Número 950,

Política

Editorial

A derrota de Moro

por Mino Carta publicado 28/04/2017 00h30, última modificação 27/04/2017 20h57
Lula demonstra como o inquisidor de camisa preta substitui provas por mentiras e faz ato de acusação contra o golpe
Mateus Bonomi/AGIF/AFP
Lula

“Moro tornou-se refém da mídia”

Luiz Inácio Lula da Silva deu dois passos decisivos para antecipar a derrota final do inquisidor Sergio Moro e dos demais organizadores de um auto de fé posto em xeque. O discurso pronunciado pelo ex-presidente dia 24 em Brasília, no seminário sobre economia promovido pelo PT e pela Fundação Perseu Abramo, e a entrevista dada ao jornalista Kennedy Alencar e apresentada na noite do dia 26, selam o fracasso da tentativa de condenar Lula ao sabor de mentiras, acalentada pelos golpistas em peso. Se houver condenação, sobrará a mentira para todo o sempre.

Na entrevista, Lula dispara uma observação fatal, flecha envenenada: Moro é refém da mídia. Entregou-se ele mesmo, devorado pela vaidade, Narciso de camisa preta, a lhe assentar à perfeição. Inútil sublinhar o propósito central da Lava Jato, condenar Lula ao escolher o culpado antes de lhe apontar a culpa.

Mas como atingir o alvo sem provas? Ao procurar destruir Lula, Moro autodestruiu-se. Em desespero, os inquisidores curitibanos talvez pretendam fazer valer até o fim as suas convicções, certos de partilhá-las com quem os fez reféns. Não escaparão ao desastre.

A entrevista de Lula ao colega Alencar verteu sobre o processo engendrado pela Lava Jato, o discurso de Brasília é de alcance mais amplo e representa um ato de acusação contra o golpe de 2016, contra o governo ilegítimo, sem deixar de indicar o caminho do seu retorno à Presidência e formular a única solução pacífica para emergir da monstruosa crise em que precipitamos, moral, política, econômica, social, cultural. Ou seja, a convocação de eleições gerais antecipadas. Alvejados por Lula, os golpistas em peso, sem perdão e com absoluto respaldo dos fatos.

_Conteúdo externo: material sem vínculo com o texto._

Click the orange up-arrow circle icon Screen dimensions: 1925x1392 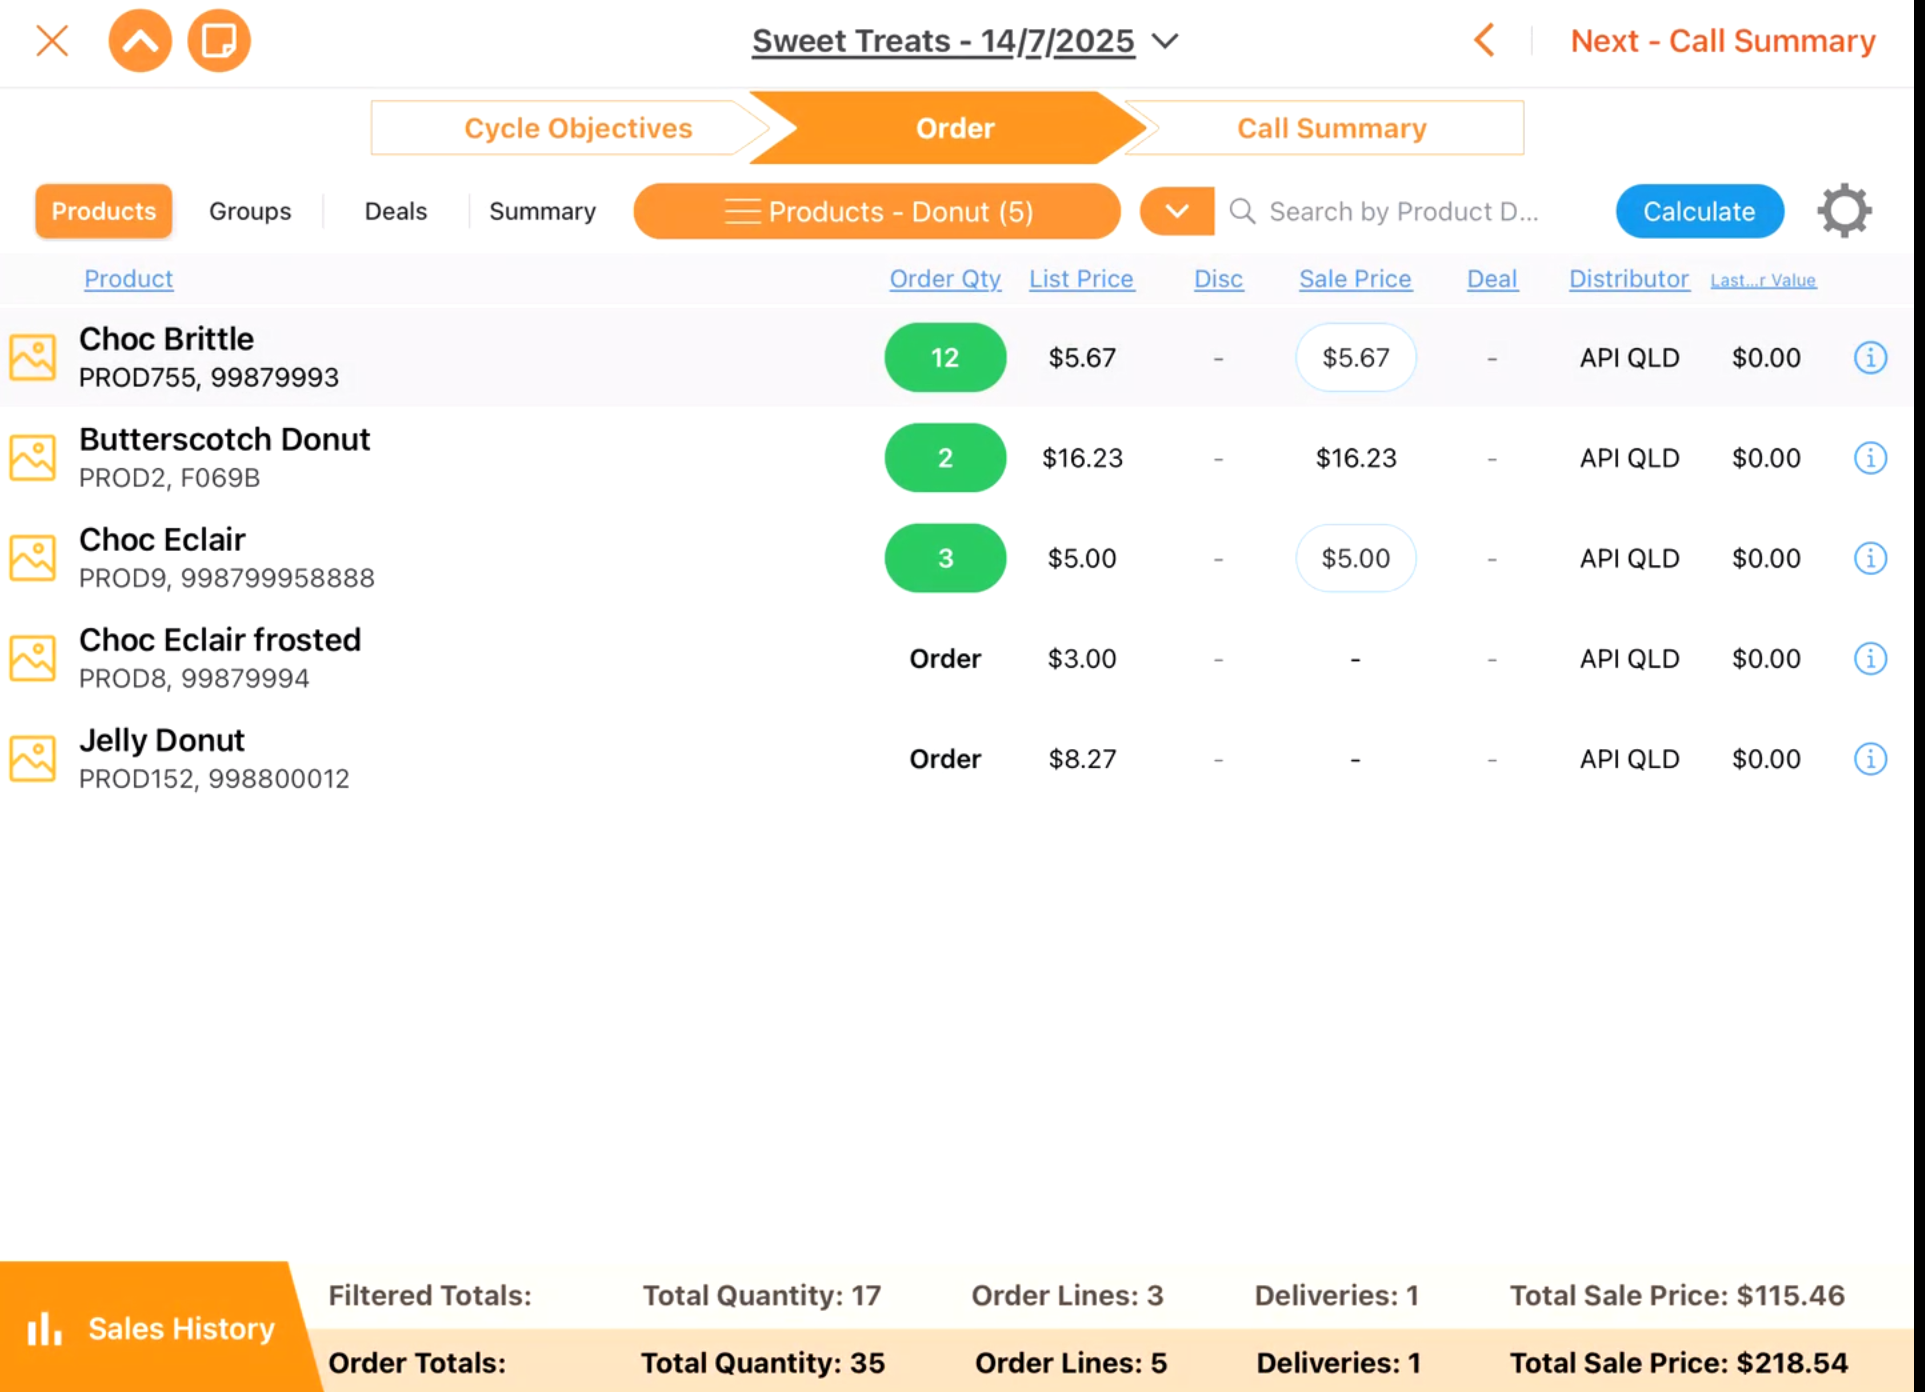coord(140,41)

Instituições: em lugar do governo Temer, “um Executivo que seja Executivo”, a governar nos interesses da nação. Em lugar do atual Congresso, “um Legislativo que volte a legislar”. Em lugar do STF, outro “que garanta a nossa Constituição”. Em lugar de uma polícia politizada, outra imparcial como há de ser.

Mídia: hoje “coordena o processo, diz quem é bandido, quem é culpado, quem está na lista e quem não está”. Exemplo: “São quase 18 horas de Jornal Nacional contra um coitado de Garanhuns”. 

Governo Temer: é o desgoverno do presidente impopular, “indevidamente” no cargo pelo voto do Congresso e não pelo sufrágio popular. No quadro do País à matroca, escancaram-se as portas do Brasil ao capital estrangeiro e permite-se que o FMI afirme “que a reforma da Previdência é imperativa”.

Lava Jato: primeira alavanca do golpe. Depor diante do juiz Moro é desejo, em primeiro lugar, dele mesmo, pela oportunidade de se defender, de falar “porque faz três anos que estou ouvindo”. Léo Pinheiro, ex-presidente da OAS, é personagem simbólico do absurdo jurídico cometido pela República de Curitiba ao extorquir delações pela chantagem da prisão ilegal. É hora de mostrar provas em lugar da convicção dos promotores. “Eu quero que eles mostrem um real numa conta minha fora do País, ou indevido.”

Aos correligionários, Lula reserva a advertência: a um partido como o PT cabe “politizar a sociedade e melhorar a qualidade de deputados e senadores”. Trata-se de uma admoestação severa, a denunciar as falhas de uma agremiação nascida para defender o povo e que se desviou da rota, e nisso há também um toque de mea-culpa.

“A gente briga, briga, briga e, quando chegam as eleições, elege três deputados ligados ao MST e dois ou três representantes da CUT.” Enquanto 200 deputados integram a bancada ruralista e os empresários elegem 349.

O ex-presidente define sua postura às vésperas do embate determinante para seu destino político e de antemão avisa que, se voltar à Presidência, irá bem além do que fez nos seus dois mandatos, embora tenha sido o bastante para premiá-lo, ao sair do Planalto em dezembro de 2010, com 89% de aprovação popular.

A greve geral da sexta 28, quando a revista já estará fechada, oferece o cenário ao momento vincado por muitas incógnitas, mas vibrante também de esperanças. Do êxito da greve depende o futuro. Cai a noite de quinta-feira 27 de abril e, como diz a capa desta edição ao se permitir a premonição, os golpistas estão acuados.